New breakthroughs on peanut allergies – treatment and prevention. And a question: are we too clean for our own good? Plus: did giant gerbils from Asia really bring the bubonic plague to Europe?
Peanut allergies have exploded in recent years. The bane of many families. A big fear in many schools. And the big message that parents took from the medical community was to keep their young children – babies - away, away, away from peanuts. This week, new research says wait a minute: the opposite may be better advice. At-risk babies given small amounts of peanut product had far fewer peanut allergies. And there’s more on the allergy front — a Swedish study says we may be keeping things too clean for our own good. This hour On Point: everything you need to know about the allergy breakthroughs.
-- Tom Ashbrook
Dr. Rebecca Gruchalla, professor of internal medicine and pediatrics and director of the Division of Allergy and Immunology at the University of Texas Southwestern Medical Center in Dallas.
Dr. Ruchi Gupta, associate professor of pediatrics at Northwestern University's Feinberg School of Medicine. Attending physician, Ann and Robert H. Lurie Children's Hospital. (@ruchisgupta)
From Tom’s Reading List
New England Journal of Medicine: Randomized Trial of Peanut Consumption in Infants at Risk for Peanut Allergy — "The prevalence of peanut allergy among children in Western countries has doubled in the past 10 years, and peanut allergy is becoming apparent in Africa and Asia. We evaluated strategies of peanut consumption and avoidance to determine which strategy is most effective in preventing the development of peanut allergy in infants at high risk for the allergy."
The Wall Street Journal: About-Face on Preventing Peanut Allergies — "The findings appear to be the most definitive evidence yet to discount the medical community’s longtime recommendation that parents avoid giving peanut products to young children. That practice has failed to stem the growing rate of peanut allergies. Some doctors now suggest that not eating peanuts may actually have helped spur more allergies."

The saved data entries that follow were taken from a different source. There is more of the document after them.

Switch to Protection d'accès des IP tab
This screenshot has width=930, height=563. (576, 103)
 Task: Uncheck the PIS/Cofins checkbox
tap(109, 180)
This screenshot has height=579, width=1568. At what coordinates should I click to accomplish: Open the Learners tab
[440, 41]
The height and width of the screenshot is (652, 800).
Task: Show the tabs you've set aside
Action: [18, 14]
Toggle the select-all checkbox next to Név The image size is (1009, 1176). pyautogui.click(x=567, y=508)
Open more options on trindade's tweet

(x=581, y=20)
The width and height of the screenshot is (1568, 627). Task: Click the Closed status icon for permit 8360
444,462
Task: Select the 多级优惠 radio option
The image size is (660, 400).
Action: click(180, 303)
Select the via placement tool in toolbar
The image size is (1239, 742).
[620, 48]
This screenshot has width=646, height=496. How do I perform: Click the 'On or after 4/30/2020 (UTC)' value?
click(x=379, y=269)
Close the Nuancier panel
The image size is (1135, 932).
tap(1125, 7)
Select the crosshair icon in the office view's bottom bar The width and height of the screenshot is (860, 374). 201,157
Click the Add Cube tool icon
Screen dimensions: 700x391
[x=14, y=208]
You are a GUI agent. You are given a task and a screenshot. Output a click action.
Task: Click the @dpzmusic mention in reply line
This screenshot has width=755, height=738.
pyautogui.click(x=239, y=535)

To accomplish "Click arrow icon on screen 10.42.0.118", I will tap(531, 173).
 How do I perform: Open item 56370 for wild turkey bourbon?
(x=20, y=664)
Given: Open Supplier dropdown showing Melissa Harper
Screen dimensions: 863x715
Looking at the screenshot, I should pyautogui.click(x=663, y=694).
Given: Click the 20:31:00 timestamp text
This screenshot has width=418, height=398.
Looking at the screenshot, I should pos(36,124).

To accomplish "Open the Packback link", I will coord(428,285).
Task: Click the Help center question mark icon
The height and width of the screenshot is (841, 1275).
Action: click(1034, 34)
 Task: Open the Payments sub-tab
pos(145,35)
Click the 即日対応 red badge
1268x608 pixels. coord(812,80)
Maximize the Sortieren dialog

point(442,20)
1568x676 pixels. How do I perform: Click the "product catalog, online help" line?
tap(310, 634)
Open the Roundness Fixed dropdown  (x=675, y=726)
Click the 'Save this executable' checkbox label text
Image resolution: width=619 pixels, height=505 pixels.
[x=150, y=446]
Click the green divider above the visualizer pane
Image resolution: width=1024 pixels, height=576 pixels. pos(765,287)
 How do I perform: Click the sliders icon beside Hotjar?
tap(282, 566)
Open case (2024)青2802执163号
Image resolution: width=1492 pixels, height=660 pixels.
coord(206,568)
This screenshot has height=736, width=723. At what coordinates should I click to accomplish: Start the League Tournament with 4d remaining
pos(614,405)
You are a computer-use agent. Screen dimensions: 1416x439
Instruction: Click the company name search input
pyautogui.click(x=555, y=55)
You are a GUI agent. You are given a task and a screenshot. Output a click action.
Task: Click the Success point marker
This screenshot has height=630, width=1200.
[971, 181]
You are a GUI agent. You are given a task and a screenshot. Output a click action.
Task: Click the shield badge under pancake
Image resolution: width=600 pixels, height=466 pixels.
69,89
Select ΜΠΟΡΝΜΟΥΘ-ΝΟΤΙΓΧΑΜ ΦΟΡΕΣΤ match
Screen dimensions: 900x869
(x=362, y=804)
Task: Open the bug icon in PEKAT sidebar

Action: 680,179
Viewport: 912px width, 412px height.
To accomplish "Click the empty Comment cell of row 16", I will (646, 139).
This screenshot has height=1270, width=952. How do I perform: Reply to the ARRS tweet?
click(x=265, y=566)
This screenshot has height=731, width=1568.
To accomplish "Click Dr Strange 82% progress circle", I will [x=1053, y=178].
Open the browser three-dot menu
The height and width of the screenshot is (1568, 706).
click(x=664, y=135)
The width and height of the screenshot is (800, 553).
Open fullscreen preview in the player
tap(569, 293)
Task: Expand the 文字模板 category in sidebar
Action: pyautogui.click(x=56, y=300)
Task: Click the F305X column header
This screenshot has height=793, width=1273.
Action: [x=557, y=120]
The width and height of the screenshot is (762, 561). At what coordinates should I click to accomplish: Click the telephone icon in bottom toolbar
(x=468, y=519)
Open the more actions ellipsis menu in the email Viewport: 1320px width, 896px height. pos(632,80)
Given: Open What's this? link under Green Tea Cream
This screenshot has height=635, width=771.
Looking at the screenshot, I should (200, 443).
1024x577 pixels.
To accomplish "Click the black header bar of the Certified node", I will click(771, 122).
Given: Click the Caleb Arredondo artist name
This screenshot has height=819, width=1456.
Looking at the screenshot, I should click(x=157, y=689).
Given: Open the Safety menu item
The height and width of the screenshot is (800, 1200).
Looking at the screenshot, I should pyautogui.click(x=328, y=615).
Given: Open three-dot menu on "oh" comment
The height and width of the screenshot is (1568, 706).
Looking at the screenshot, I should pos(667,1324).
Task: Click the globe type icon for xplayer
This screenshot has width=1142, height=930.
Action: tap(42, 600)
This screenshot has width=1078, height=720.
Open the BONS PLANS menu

TIME: Why Washing Dishes by Hand May Lead to Fewer Allergies — "Families who hand-wash may also have other lifestyle factors that contribute to a lower allergy risk. The researchers note that overcrowded housing, low socioeconomic status and immigration status can also be linked to fewer allergies, as well as possibly different modes of dish washing."
Did Gerbils Bring The Bubonic Plague?
Nils Christian Stenseth, research professor and chair of the Centre for Ecological and Evolutionary Synthesis at the University of Oslo.
BBC News: 'Gerbils replace rats' as main cause of Black Death — "Black rats may not have been to blame for numerous outbreaks of the bubonic plague across Europe, a study suggests. Scientists believe repeat epidemics of the Black Death, which arrived in Europe in the mid-14th Century, instead trace back to gerbils from Asia."
This program aired on February 26, 2015.